According to my calculations at http://www.elections.org.nz/calculator/index.html (and using these results) this creates a Parliament of 121 seats, and the following blocs of parties:

National + United = 60
Green + Labour + Mana = 50
Maori = 3
New Zealand First = 8

That immediately creates some exciting options for coalitions and re-negotiation of confidence and supply agreements.

It would also take rhetorically take off the table everything that National and ACT agreed to in their confidence and supply agreement.

Is that right? Am I missing anything in my workings-out?

EDITED TO ADD: Graeme Edgeler posts about an even more intricate version of this type of scenario, here. Extrapolating from his post, it seems that ACT would not disappear from Parliament after this result:
[A] policy decision was taken that finality was more important than proportionality, and the possibility that an election petition (or by-election) could change multiple seats (e.g. by removing a party from Parliament because it no longer passed the one seat threshold) months after an election was thought to be the greater evil.

5 comments:

Unknown said...

As I recall, the party list allowances are not recalculated due to a by-election.

Steve said...

Did I cover that by keeping National's allocation of MPs at 59, or do you mean something else?

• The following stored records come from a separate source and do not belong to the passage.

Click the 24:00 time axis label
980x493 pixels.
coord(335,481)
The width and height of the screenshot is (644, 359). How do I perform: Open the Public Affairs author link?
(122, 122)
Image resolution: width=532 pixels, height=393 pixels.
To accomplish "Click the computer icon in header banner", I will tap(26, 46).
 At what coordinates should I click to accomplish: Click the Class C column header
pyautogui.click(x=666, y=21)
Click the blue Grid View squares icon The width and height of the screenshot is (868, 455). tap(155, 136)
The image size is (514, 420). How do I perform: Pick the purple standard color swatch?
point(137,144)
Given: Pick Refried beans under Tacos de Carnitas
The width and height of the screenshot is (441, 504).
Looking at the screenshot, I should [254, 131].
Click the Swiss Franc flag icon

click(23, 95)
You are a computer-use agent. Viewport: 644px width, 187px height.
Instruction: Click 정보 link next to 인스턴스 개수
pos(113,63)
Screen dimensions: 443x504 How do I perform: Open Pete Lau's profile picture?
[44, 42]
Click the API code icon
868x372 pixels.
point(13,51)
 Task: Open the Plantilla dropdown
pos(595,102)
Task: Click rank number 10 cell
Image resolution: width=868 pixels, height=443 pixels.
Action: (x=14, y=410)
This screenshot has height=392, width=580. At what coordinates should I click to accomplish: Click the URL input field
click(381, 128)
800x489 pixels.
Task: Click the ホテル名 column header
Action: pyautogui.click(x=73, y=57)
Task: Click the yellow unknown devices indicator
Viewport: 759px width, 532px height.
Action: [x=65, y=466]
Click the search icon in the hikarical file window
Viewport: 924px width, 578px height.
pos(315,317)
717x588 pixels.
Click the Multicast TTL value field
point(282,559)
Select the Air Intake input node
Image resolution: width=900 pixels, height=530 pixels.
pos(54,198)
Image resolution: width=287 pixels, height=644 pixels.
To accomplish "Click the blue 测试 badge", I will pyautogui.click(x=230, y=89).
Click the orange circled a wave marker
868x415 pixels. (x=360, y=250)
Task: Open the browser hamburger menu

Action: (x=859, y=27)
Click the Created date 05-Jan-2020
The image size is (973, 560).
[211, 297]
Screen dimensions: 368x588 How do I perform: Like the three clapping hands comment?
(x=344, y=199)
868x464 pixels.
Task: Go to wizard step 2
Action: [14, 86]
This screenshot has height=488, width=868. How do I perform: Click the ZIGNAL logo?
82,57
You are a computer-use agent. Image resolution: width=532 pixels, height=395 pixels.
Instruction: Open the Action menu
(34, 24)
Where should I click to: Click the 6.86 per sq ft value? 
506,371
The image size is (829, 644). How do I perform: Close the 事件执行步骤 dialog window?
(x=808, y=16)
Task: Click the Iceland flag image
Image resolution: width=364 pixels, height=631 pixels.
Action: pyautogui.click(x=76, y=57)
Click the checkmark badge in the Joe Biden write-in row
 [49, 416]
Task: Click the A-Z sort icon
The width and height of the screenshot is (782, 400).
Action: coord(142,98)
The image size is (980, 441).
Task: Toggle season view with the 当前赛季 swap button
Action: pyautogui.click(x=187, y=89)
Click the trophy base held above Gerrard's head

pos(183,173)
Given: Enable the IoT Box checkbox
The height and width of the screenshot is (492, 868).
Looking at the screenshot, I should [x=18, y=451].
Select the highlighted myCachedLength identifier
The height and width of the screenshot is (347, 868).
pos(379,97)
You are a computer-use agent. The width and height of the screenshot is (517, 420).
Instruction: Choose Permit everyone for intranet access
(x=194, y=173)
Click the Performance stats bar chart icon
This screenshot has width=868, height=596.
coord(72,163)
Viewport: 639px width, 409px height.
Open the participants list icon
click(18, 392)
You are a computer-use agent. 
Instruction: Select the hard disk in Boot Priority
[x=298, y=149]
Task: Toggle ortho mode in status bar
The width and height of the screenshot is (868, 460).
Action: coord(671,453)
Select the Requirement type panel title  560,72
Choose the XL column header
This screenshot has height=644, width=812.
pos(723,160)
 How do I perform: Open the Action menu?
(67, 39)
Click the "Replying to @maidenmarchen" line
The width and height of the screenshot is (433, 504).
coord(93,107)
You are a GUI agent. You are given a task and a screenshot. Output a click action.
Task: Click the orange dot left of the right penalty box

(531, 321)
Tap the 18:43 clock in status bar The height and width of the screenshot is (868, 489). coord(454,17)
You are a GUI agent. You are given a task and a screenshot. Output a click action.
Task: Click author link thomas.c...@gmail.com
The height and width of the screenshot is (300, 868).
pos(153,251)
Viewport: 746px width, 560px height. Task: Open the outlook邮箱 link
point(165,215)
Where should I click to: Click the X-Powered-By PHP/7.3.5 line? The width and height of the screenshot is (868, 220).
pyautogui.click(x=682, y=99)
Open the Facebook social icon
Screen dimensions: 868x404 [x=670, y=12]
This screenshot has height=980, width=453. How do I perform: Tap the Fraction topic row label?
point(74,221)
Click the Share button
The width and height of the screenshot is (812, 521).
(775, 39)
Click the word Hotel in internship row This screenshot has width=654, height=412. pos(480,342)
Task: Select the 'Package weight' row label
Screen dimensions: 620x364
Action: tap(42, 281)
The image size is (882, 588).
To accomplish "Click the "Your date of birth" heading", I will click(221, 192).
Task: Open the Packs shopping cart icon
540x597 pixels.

I was imagining the total number of MPs stays the same, with one list MP dropping off as the new electorate MP comes in.

Steve said...

Oh, wait. I see what you mean: that even under this scenario, ACT would still have 1 MP in Parliament (presumably their #2: ... Catherine Isaac?).

Steve said...

Just checked http://www.elections.org.nz/elections/by-elections.html

According to that site:

"A by-election result can change the proportionality of Parliament that was determined at the preceding general election (for example, if a by-election is won by a candidate representing a different party from that of the member who vacated his or her seat)."

Karen said...

So National would lose a list MP, and since ACT's seat is based on their holding Epsom, they would be out.

I think this is why Key still signed a deal with the Maori party though he doesn't currently need them... He is presumably hoping they'll honour it if something like this happens.